One target was and has been over two years cooling the SUPER BUBBLE of the China housing market – skyrocketing within unsustainable valuation’s much like the rest of the world experienced earlier in this decade. Planners fear SUPER CRASH in the system.
Debt is the issue. Downpayments on second and third home loans have now been substantially increased. Lenders are engaging SHADOW BANKING to resolve the issue in virtual and digital joint ventures that defy regulators on the conventional books. The Chinese central bank is engaging old tools and old tactics to ratchet down the property SUPER BUBBLE and the CREDIT SUPER BUBBLE.
However these policies – to date – have failed. The real estate market is soaring and the bubble is in a spiral that has no end in sight in 2017. The CONTROL OF RISK is including new punishing tools to banks who fail to follow central planner directions. The unintended consequence here, is that banks dump bonds and core assets to secure liquidity against credit controls, and STOP MAKING LOANS. The economic break is also unwanted.

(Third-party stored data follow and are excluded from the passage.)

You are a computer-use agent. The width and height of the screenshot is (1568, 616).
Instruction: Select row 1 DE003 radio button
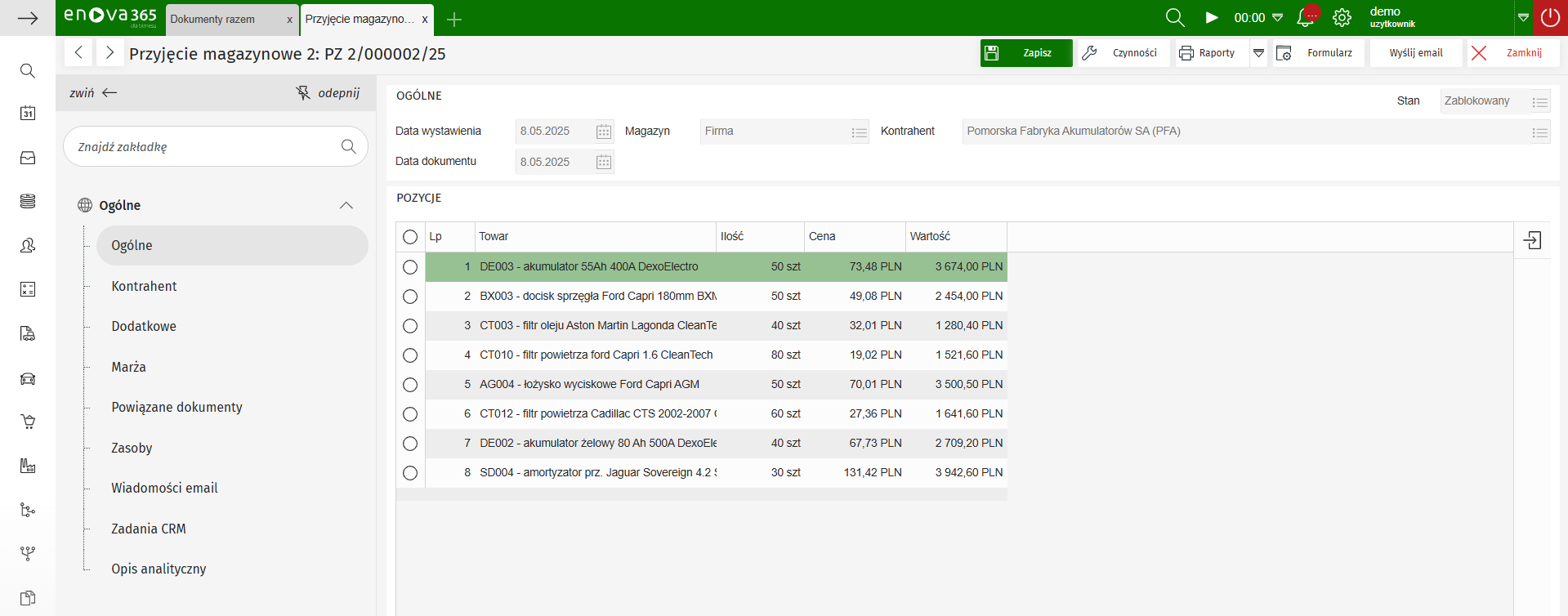(x=410, y=267)
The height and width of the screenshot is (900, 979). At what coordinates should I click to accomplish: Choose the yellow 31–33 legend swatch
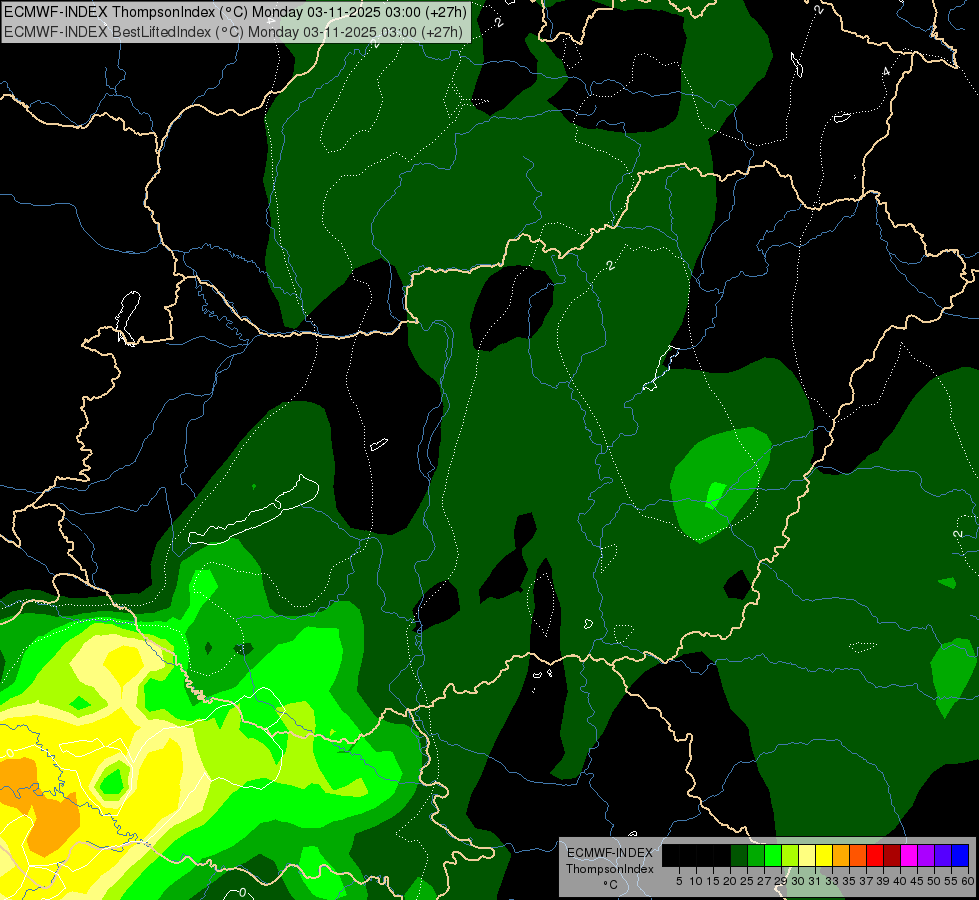(824, 855)
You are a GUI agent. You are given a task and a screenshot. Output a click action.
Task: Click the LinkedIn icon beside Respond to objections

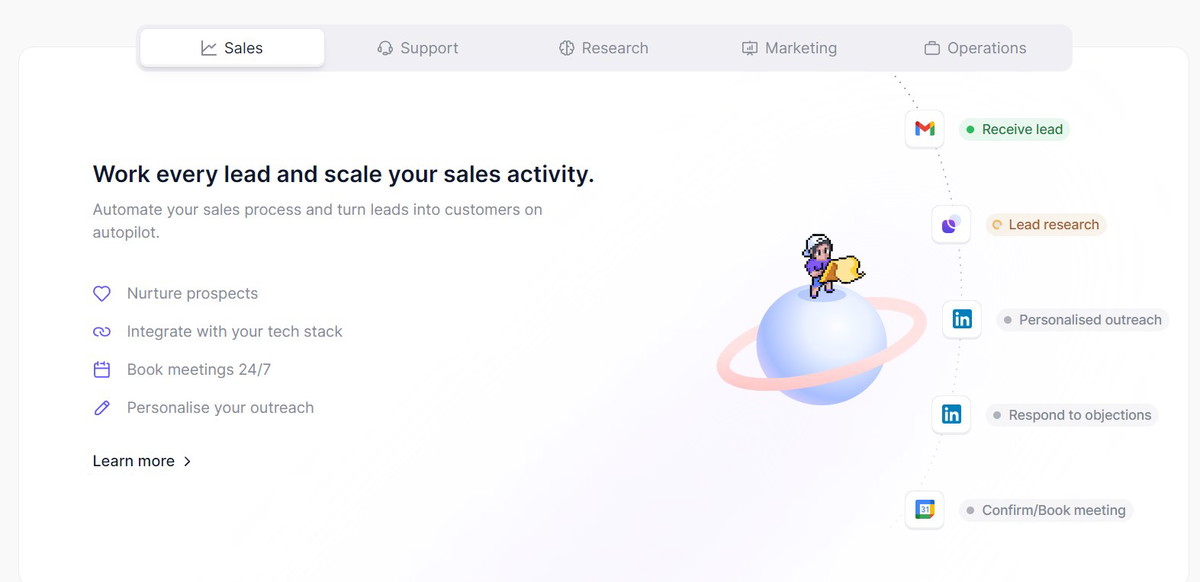pyautogui.click(x=951, y=414)
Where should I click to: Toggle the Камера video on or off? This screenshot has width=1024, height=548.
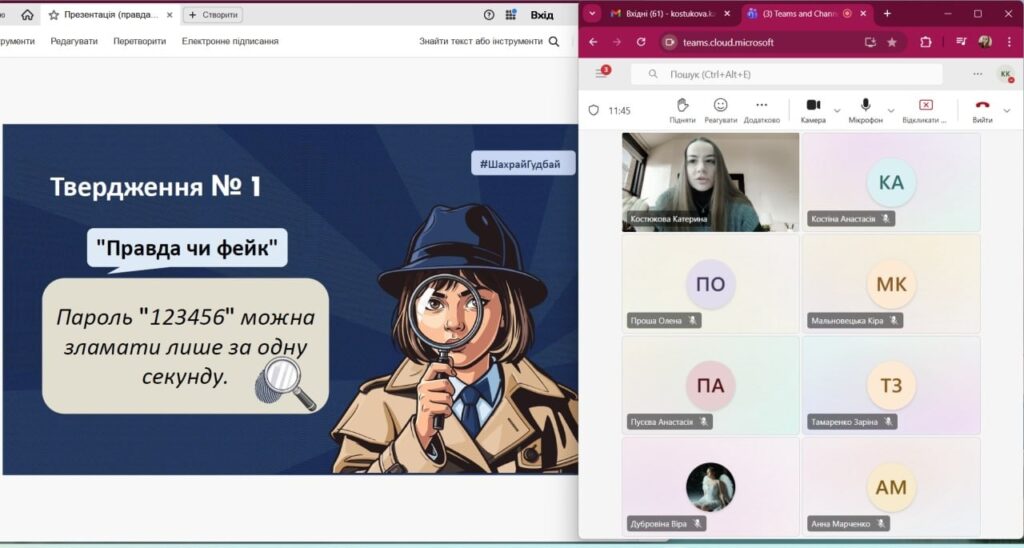point(813,105)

The unfolding CHINESE experiment is new financial history. No nation has engaged this level of debt to income ratio, nor had the majority of its capital circulation occur in digital space, outside regulatory ease of conventional review assessment and control. Lacking real time digital assessment tools – nations including China – are behind real time events and when they review the issues the CRISES has already occurred. Will the Central Banks in China continue to furnish unlimited liquidity to assure the system does not lock up? Can the upside down pyramid of bad loans shown as good and current assets, against real assets liquidity and income continue to wobble and remain in place?
Will a SUPER CRASH occur via contagion and panic in China?
That remains the 2017 and 2018 risk related to China economics.
We have long warned that China economics are not sustainable at 300% debt to GNP to drive economics. We also have reported that there are serious asset class SUPER BUBBLES in China economics. Finally. we have warned the trillions in non performing loan bad debt must work out of the system which will create a rebalancing of accounts.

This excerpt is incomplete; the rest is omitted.